「子会社にはなりたくない」というプライド

足許、世界の自動車業界を取り巻く環境変化が凄まじい。そうした中、日産自動車は生き残りをかけてホンダとの統合の協議に入るはずだった。ところが、ホンダ側から子会社化の提案を受け、日産は一気に態度を硬化させ協議は破談となった。

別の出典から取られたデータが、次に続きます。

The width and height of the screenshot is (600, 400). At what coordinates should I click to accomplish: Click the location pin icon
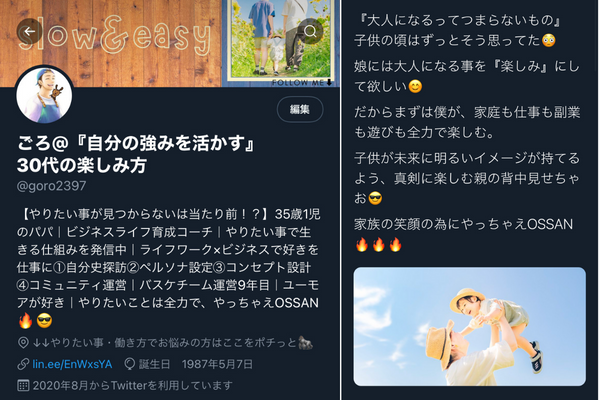pyautogui.click(x=23, y=343)
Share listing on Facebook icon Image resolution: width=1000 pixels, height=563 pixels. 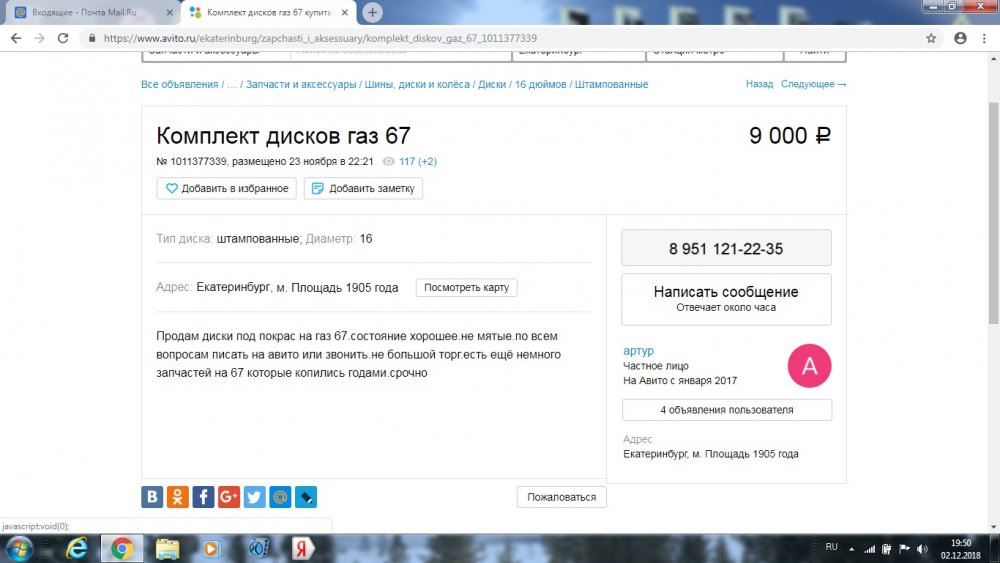tap(203, 497)
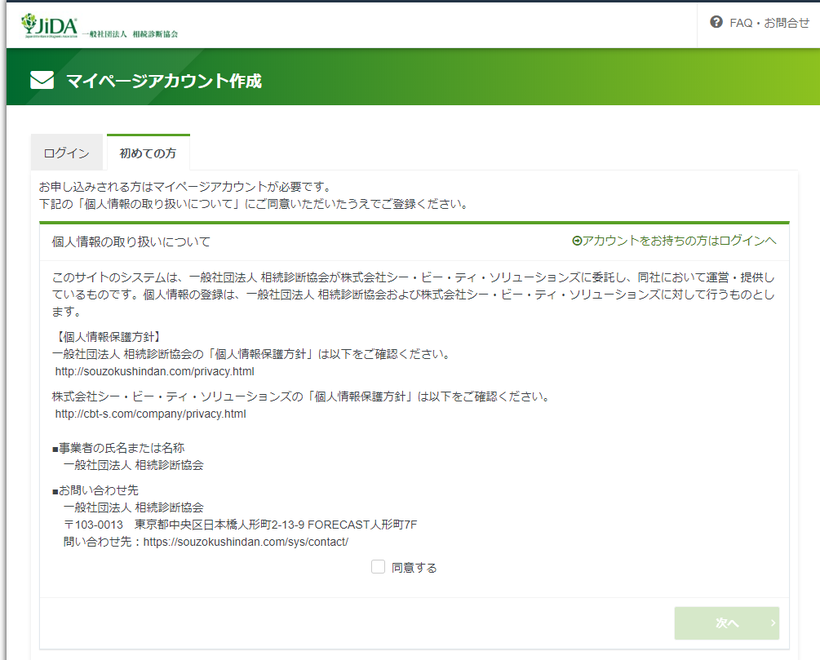Screen dimensions: 820x660
Task: Click the 個人情報の取り扱いについて panel heading
Action: click(131, 242)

2024年12月、経営統合の本格的な協議に入り、記者会見する日産自動車の内田誠社長(左)とホンダの三部敏宏社長=東京都中央区
写真=共同通信社
2024年12月、経営統合の本格的な協議に入り、記者会見する日産自動車の内田誠社長(左)とホンダの三部敏宏社長=東京都中央区

2月6日、日産自動車の内田誠社長は、ホンダの三部敏宏社長に経営統合に向けた協議を打ち切る方針を伝えたと報じられた。専門家の間では、日産の“プライド”が子会社化の一言で統合への道を断念したという。ただ、日産が独自に生き残るのはかなり厳しいだろう。日産は、これからどのような道を歩むのだろう。

自力で“変革の波”を乗り越えられるのか

現在、世界の自動車業界は“100年に一度”の大変革期にあるといわれている。昨年は米欧で電気自動車(EV)シフトは鈍化したが、やや長い時間軸で考えると、自動車需要はエンジン車から電動車へシフトすることは間違いないだろう。それと同時に、“自動車のソフトウェア化”も加速している。2030年代、自動車企業の収益の3割以上をソフトウェア関連の収益が占めるとの予想もある。

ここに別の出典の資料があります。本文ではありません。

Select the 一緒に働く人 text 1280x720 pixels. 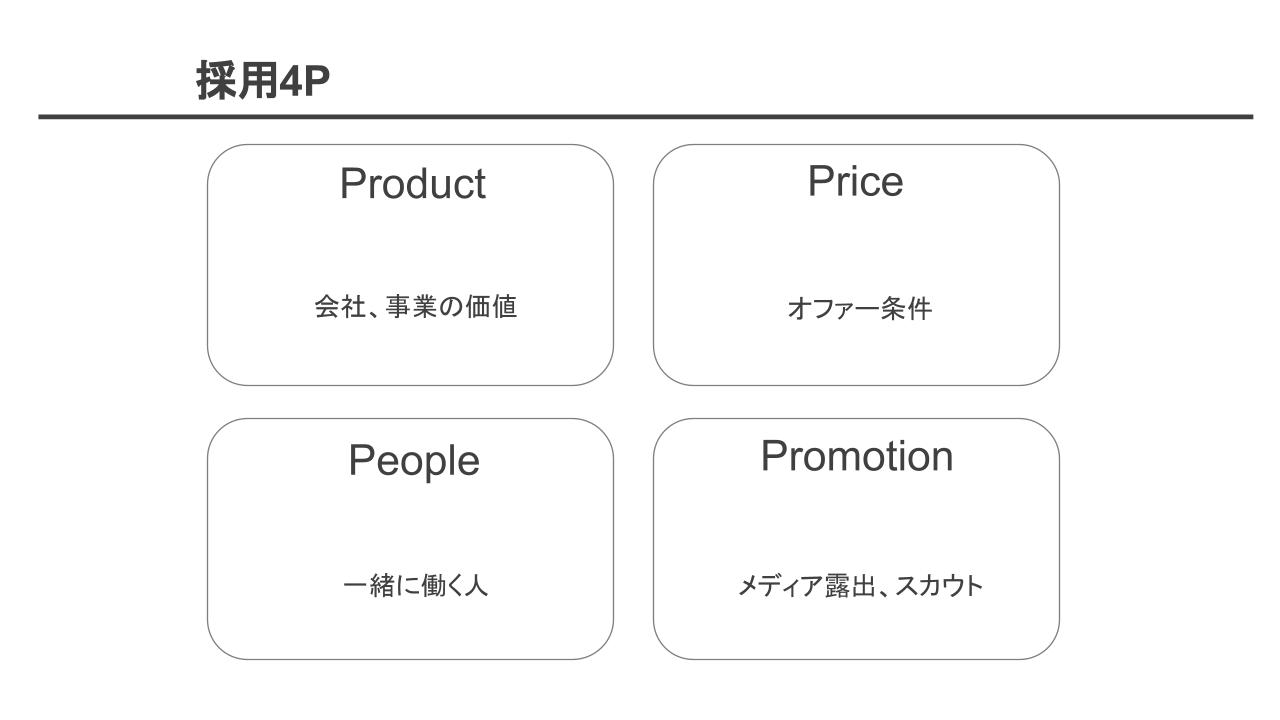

自動車の価値を決める基準が、ソフトウェア化の進捗に依存する時代が来る可能性が高い。自動車のソフトウェア化には、多額の開発費がかかるだろう。それを捻出できないと、世界の主要メーカーから脱落することが想定される。

これまでにも、台湾の鴻海(ホンハイ)精密工業は日産との提携や買収を狙っているといわれてきた。仮に、海外企業が日産の経営を主導するとなれば、大規模なリストラ実施の可能性も高いだろう。今回の交渉打ち切りは日産だけでなく、わが国の経済、安全保障にも無視できないマイナスの影響をもたらす可能性がありそうだ。